Vie dans la montagne :
« Il n’y avait pas de route qui montait au village : il y avait tout un tracé jusqu’à la rivière puis une route pour Saint Jean de Maurienne. Les travaux avaient étés interrompus pendant la guerre. Alors on allait au marché avec le panier au bras pour vendre les produits qu’on produisait et les échanger contre ce qui leur manquait, c’était une économie fermée. Maintenant, il y a une coopérative qui fait le Beaufort pour plusieurs communes et qui récupère le lait tous les matins : à 7 heures du matin ils arrivent sur la place du village prendre le lait. Alors qu’à mon époque, chacun faisait lui même son fromage, son pain et tout cela. Chaque ferme avait son fromage, son beurre, ses œufs.

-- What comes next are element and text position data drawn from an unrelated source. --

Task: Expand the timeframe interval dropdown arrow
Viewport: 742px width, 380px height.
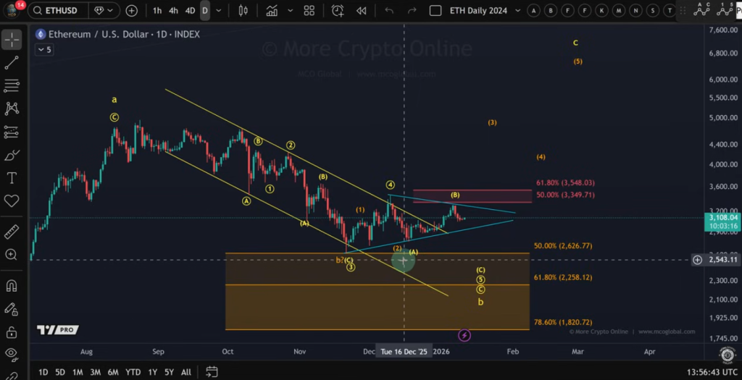Action: point(220,11)
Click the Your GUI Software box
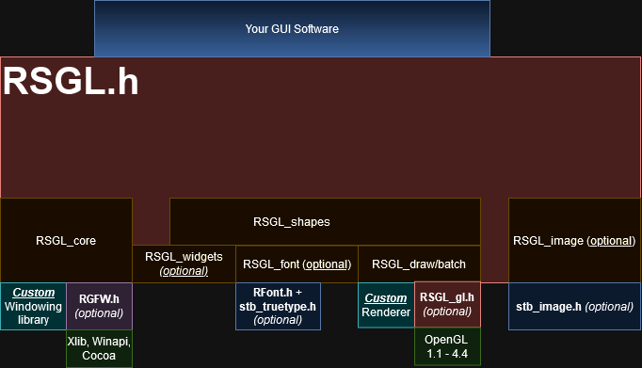This screenshot has height=368, width=642. coord(292,28)
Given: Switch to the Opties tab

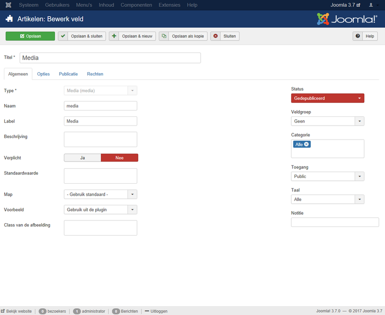Looking at the screenshot, I should pos(43,74).
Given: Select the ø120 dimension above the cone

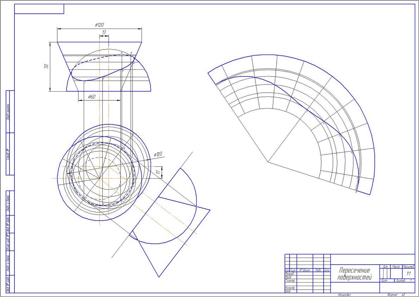Looking at the screenshot, I should pyautogui.click(x=100, y=25).
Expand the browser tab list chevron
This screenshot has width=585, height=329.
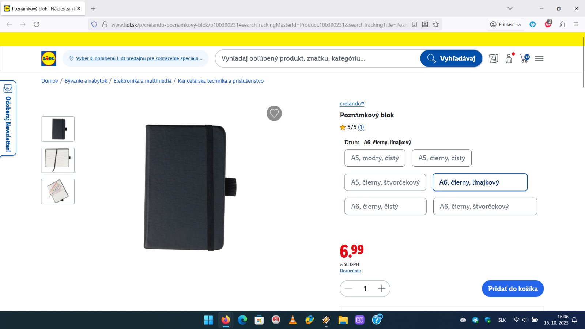point(510,8)
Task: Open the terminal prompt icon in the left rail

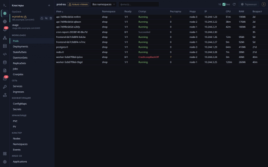Action: click(5, 5)
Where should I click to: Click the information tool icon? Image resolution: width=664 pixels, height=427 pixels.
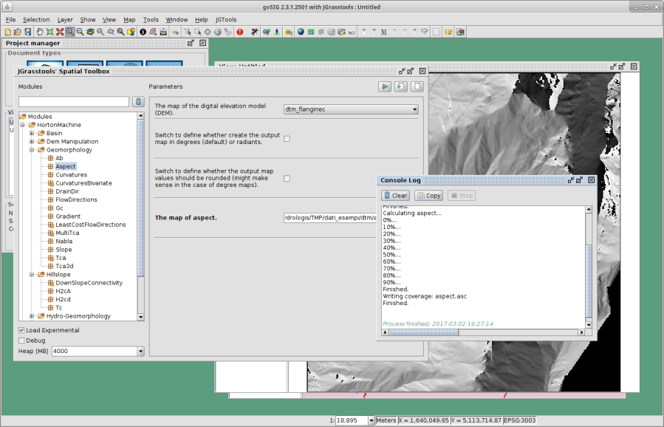(143, 32)
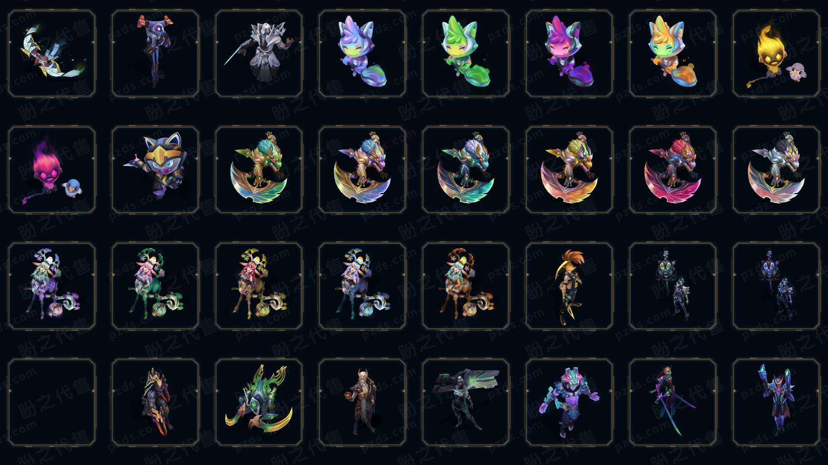Open the masked ninja cat character
828x465 pixels.
coord(155,170)
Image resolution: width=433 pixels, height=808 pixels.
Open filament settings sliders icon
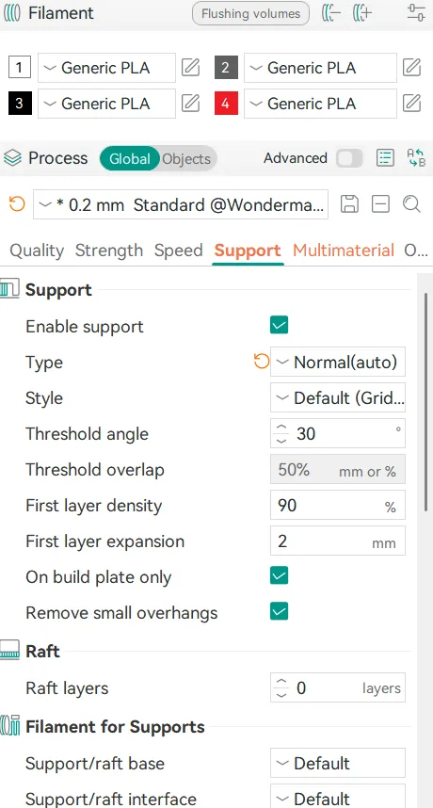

Au marché, on reconnaissait les gens grâce aux costumes régionaux car chaque village avait son costume. On les reconnaissait aussi à leur patois car il y avait un patois pour chaque village aussi. Rien que pour dire le chien ou le chat, ça changeait beaucoup. Chez nous à Albier, c’était « Le fié, le fat ». On allait a Saint Jean c’était « le tsé, le tsa ». De l’autre coté de la vallée, « le ré, le rate ». Moi aussi je parlais en patois, jusqu'à ce que j’aille à l’école. On nous y interdisait de parler le patois, alors nous étions punis si on disait un seul mot de patois. On faisait le ménage nous même à l’école : on nettoyait la classe, on remplissait les encriers, on coupait le bois pour le poêle. Un matin, avec une amie on coupait le bois toutes les deux, et comme nous étions toutes seules nous nous sommes mises à parler patois, mais on s’est fait entendre, alors on avait été punies. Mais quand même en dehors de l’école on continuait à parler patois ».
La résistance :
« Puis, il y a eu la guerre. Et ça a été l’époque du maquis. Ils s’étaient réfugiés dans la montagne et nous faisions du pain toutes les semaines pour les résistants. Mais à cette époque il ne fallait surtout pas en parler. Mon père nous avait réunis tous autour de lui pour discuter, puis il nous a tous dit que même si on avait vu des choses, il ne fallait surtout rien dire car on risquait nos vies. On avait tous entendu l’appel de De Gaulle à la radio le 18 juin.
Ils allaient chercher de fausses cartes d’alimentation à Grenoble. Le jeune qui venait faire le pain à la maison, il a été pris une fois alors qu’il revenait avec des cartes d’alimentations. Son partenaire l’a vu alors qu’il restait silencieux pour ne rien dire aux Allemands, et il a pris un coup de baïonnette…
Une fois descendu du train, il n’a pas pu s’empêcher de vomir. A nous aussi ça nous a fait beaucoup de peine.